Treat Smart City Tech like Sewers, or Better

Cities should value IoT deployments as the infrastructure they are

2 min read

Illustration of a city tilted atop an icon
Illustration: Greg Mably

Smart cities, like many things, took a beating in 2020. Sidewalk Labs, an Alphabet subsidiary, pulled out of an innovative development project in Toronto. Cisco killed its plans to sell smart-city technology. And in many places, city budgets will be affected for years to come by the pandemic's economic shock, making it more difficult to justify smart-city expenses.

That said, the pandemic also provided municipalities around the world with reason to invest new technologies for public transportation, contact tracing, and enforcing social distancing. In a way, the present moment is an ideal time for a new understanding of smart-city infrastructure and a new way of paying for it.

Cities need to think of their smart-city efforts as infrastructure, like roads and sewers, and as such, they need to think about investing in it, owning it, maintaining it, and controlling how it's used in the same ways as they do for other infrastructure. Smart-city deployments affect the citizenry, and citizens will have a lot to say about any implementation. The process of including that feedback and respecting citizens' rights means that cities should own the procurement process and control the implementation.
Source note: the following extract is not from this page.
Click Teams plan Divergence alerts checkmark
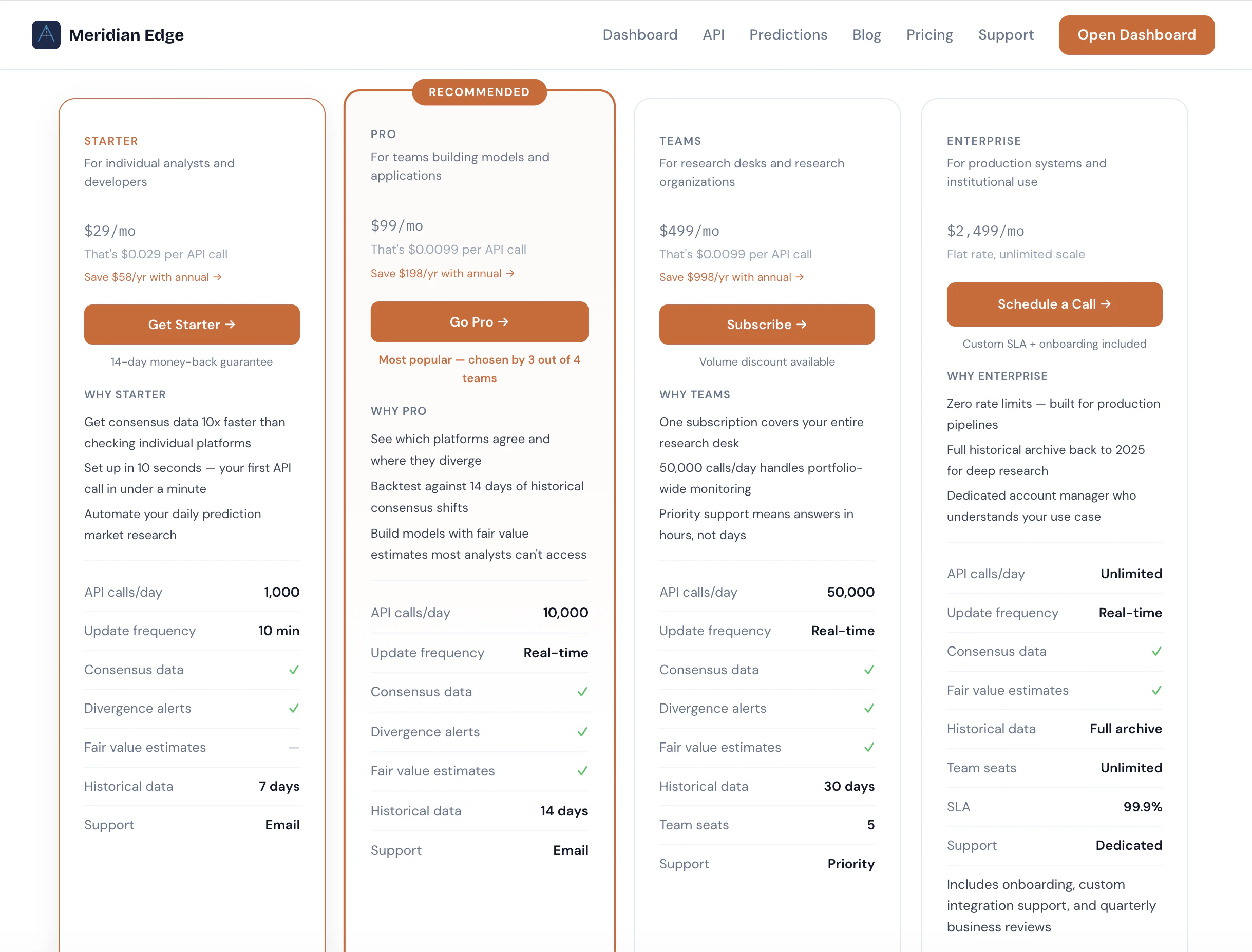The image size is (1252, 952). point(869,708)
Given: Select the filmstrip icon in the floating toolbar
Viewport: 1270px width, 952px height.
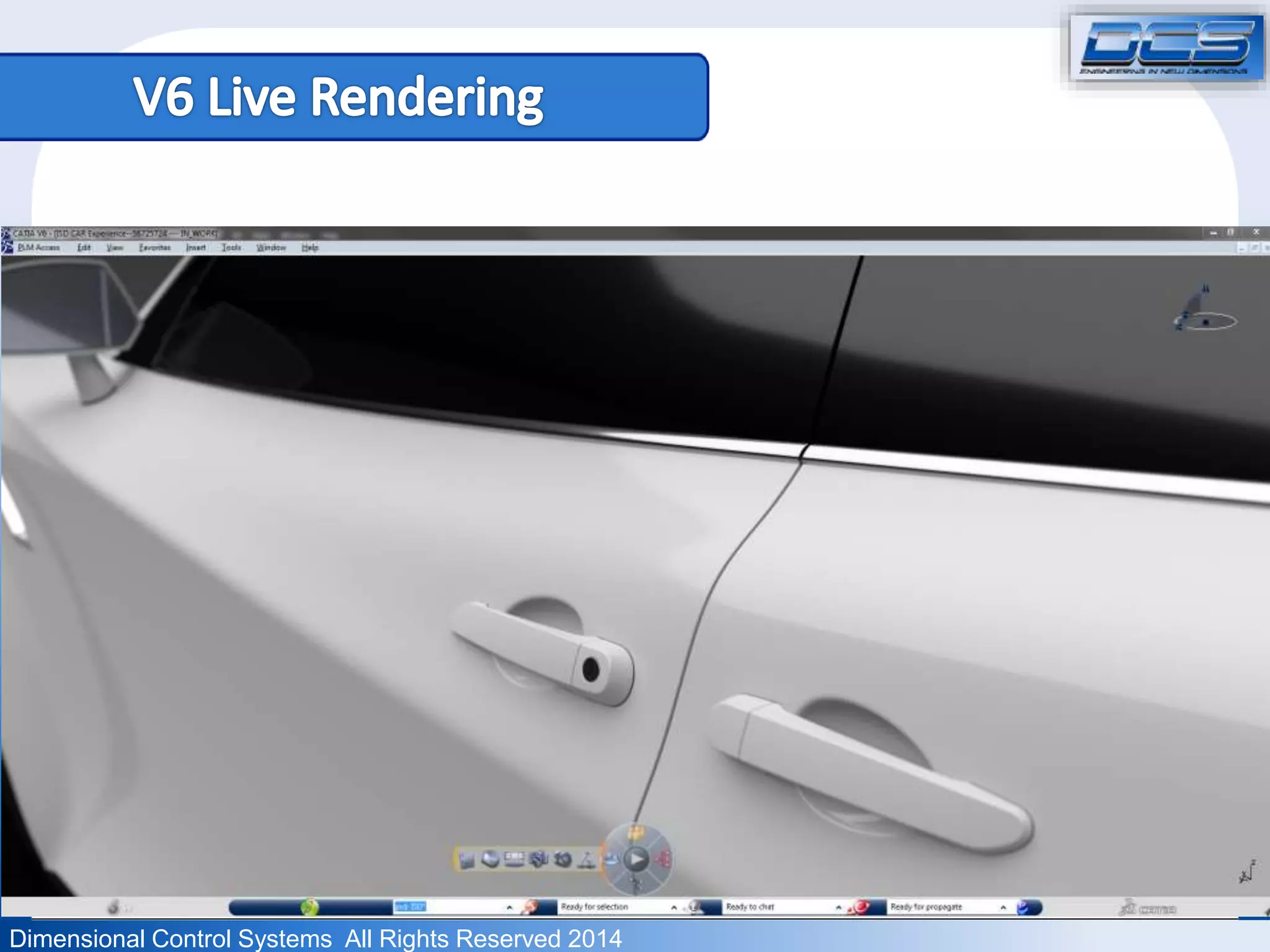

In some cases, citizen backlash can kill a project, such as the backlash against Sidewalk's Toronto project over who exactly had access to the data collected by the smart-city infrastructure. Even when cities do get permission from citizens for deployments, the end results are often neighborhood-size “innovation zones" that are little more than glorified test beds. A truly smart city needs a master plan, citizen accountability, and a means of funding that grants the city ownership.

One way to do this would be for cities to create public authorities, just like they do when investing in public transportation or even health care. These authorities should have publicly appointed commissioners who manage and operate the sensors and services included in smart-city projects. They would also have the ability to raise funds using bond issues backed by the revenue created by smart-city implementation.

For example, consider a public safety project that requires sensors at intersections to reduce collisions. The project might use the gathered data to meet its own safety goals, but the insights derived from analyzing traffic patterns could also be sold to taxi companies or logistics providers.

These sales will underpin the repayment on bonds issued to pay for the technology's deployment and management. While some municipal bonds mature in 10- to 30-year time frames, there are also bonds with 3- to 5-year terms that would be better suited to the shorter life spans of technologies like traffic-light sensors.

Even if bonds and public authorities aren't the right way to proceed, owning and controlling the infrastructure has other advantages. Smart-city contracts could employ local contractors and act not just as a source of revenue for cities but also as an economic development tool that can create jobs and a halo effect to draw in new companies and residents.

For decades, cities have invested in their infrastructure using public debt. If cities invest in smart-city technologies the same way, they could give their citizens a bigger stake in the process, create new streams of revenue for the city, and improve quality of life. After all, people deserve to live in smarter cities, rather than innovation zones.

This article appears in the March 2021 print issue as “Smarter Smart Cities."